Off chip mobility shift assay

Kinase activity was measured by Off-chip Mobility Shift Assay in Carna Biosciences. The 4× substrate/ATP/metal solution was prepared with kit buffer (20 mM HEPES, 0.01% Triton X-100, 5 mM DTT, pH 7.5), and 2× kinase solution was prepared with assay buffer (20 mM HEPES, 0.01% Triton X-100, 1 mM DTT, pH 7.5). The 5 μl of 4× compound solution, 5 ml of 4× substrate/ATP/metal solution, and 10 ml of 2× kinase solution were mixed and incubated in a well of a polypropylene 384 well microplate for 1 h at RT. Then, 70 ml of termination buffer (QuickScout Screening Assist MSA; Carna Biosciences) was added to the well. The reaction mixture was applied to LabChip™ system (Perkin Elmer), and the product and substrate peptide peaks were separated and quantitated. The kinase reaction was evaluated by the product ratio calculated from peak heights of product (P) and substrate (S) peptides (P/(P+S)).

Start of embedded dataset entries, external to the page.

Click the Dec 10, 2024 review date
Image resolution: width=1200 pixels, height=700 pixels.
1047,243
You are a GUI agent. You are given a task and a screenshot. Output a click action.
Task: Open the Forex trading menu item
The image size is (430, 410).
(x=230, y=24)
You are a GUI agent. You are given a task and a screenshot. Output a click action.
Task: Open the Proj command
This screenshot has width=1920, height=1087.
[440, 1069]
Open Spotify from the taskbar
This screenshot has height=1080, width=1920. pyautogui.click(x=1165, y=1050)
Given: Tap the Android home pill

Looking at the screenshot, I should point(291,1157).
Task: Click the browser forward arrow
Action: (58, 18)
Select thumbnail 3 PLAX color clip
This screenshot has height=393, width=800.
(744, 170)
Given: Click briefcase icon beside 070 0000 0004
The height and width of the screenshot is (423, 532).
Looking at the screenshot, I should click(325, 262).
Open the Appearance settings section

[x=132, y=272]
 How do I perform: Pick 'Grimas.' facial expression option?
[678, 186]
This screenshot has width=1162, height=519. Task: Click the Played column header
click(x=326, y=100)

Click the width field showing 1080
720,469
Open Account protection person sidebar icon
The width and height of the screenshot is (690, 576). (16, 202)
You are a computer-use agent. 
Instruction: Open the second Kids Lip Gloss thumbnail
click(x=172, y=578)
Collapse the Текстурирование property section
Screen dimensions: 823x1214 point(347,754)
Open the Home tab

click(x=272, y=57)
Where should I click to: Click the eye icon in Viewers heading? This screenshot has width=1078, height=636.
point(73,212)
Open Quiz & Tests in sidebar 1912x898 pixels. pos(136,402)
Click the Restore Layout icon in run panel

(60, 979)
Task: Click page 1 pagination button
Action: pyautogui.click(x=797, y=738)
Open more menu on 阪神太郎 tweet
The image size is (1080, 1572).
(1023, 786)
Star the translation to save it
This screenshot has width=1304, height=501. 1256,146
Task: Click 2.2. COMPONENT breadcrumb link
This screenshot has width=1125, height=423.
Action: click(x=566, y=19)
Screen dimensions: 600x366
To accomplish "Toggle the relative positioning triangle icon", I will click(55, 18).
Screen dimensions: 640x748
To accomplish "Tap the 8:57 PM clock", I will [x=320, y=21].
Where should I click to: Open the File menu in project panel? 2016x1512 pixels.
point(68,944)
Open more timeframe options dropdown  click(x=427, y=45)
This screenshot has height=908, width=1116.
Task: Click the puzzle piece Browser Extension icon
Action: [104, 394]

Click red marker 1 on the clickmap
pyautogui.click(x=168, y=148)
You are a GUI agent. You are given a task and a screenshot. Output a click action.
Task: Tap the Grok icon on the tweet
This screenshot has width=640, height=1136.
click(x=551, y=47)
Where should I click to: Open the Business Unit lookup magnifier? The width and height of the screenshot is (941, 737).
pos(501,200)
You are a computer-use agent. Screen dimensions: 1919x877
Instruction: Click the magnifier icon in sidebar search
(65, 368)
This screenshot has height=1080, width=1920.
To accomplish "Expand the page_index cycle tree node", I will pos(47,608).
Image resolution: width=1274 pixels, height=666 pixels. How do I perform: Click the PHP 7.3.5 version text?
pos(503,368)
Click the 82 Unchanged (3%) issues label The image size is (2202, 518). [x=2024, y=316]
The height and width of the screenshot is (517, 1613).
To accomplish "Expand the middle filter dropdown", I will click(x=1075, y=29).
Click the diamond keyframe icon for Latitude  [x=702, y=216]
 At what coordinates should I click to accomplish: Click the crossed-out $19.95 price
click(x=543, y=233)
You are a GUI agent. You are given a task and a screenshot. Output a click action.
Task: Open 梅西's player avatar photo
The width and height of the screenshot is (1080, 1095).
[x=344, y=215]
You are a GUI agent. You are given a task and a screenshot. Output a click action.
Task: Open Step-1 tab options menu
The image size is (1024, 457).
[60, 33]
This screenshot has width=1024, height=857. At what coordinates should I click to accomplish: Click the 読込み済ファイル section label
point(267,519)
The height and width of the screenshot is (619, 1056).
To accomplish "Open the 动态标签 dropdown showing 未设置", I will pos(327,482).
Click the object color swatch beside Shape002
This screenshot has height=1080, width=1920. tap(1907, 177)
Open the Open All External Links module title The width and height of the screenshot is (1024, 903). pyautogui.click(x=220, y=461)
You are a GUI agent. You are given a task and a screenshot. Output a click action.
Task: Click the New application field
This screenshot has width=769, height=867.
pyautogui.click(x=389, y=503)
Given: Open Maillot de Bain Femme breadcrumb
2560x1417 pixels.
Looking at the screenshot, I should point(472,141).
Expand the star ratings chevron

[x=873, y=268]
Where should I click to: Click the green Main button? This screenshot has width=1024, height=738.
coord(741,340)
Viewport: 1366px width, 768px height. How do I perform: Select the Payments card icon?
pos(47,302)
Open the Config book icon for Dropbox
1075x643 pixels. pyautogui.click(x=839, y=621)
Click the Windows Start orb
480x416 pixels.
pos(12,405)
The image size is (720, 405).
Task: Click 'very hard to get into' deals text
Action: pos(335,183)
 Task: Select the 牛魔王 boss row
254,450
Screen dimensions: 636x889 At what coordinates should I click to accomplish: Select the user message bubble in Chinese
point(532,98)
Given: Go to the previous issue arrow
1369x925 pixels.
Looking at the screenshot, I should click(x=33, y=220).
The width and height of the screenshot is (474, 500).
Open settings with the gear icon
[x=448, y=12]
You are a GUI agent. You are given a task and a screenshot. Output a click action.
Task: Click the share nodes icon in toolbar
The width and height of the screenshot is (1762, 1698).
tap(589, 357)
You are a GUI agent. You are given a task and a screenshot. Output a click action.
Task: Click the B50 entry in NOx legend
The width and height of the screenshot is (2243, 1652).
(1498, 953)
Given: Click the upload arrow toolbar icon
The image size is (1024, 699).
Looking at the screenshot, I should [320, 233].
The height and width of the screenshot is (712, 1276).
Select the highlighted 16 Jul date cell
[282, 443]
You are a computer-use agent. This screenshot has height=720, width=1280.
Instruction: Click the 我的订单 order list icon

Kinase activity was measured by Off-chip Mobility Shift Assay(MSA) in Carna Biosciences. The enzyme was incubated with fluorecence-labeled substrate and Mg(orMn)/ATP. The phosphorylated and unphosphorylated substrates were separated and detected by MSA device. Specific operations were carried out according to the product manual. Where A equals negative control, B equals positive control and C equals test sample. Calculate the percent inhibition of compound as follows: Inhibition (%) = (1-(C-A)/(B-A)) x 100.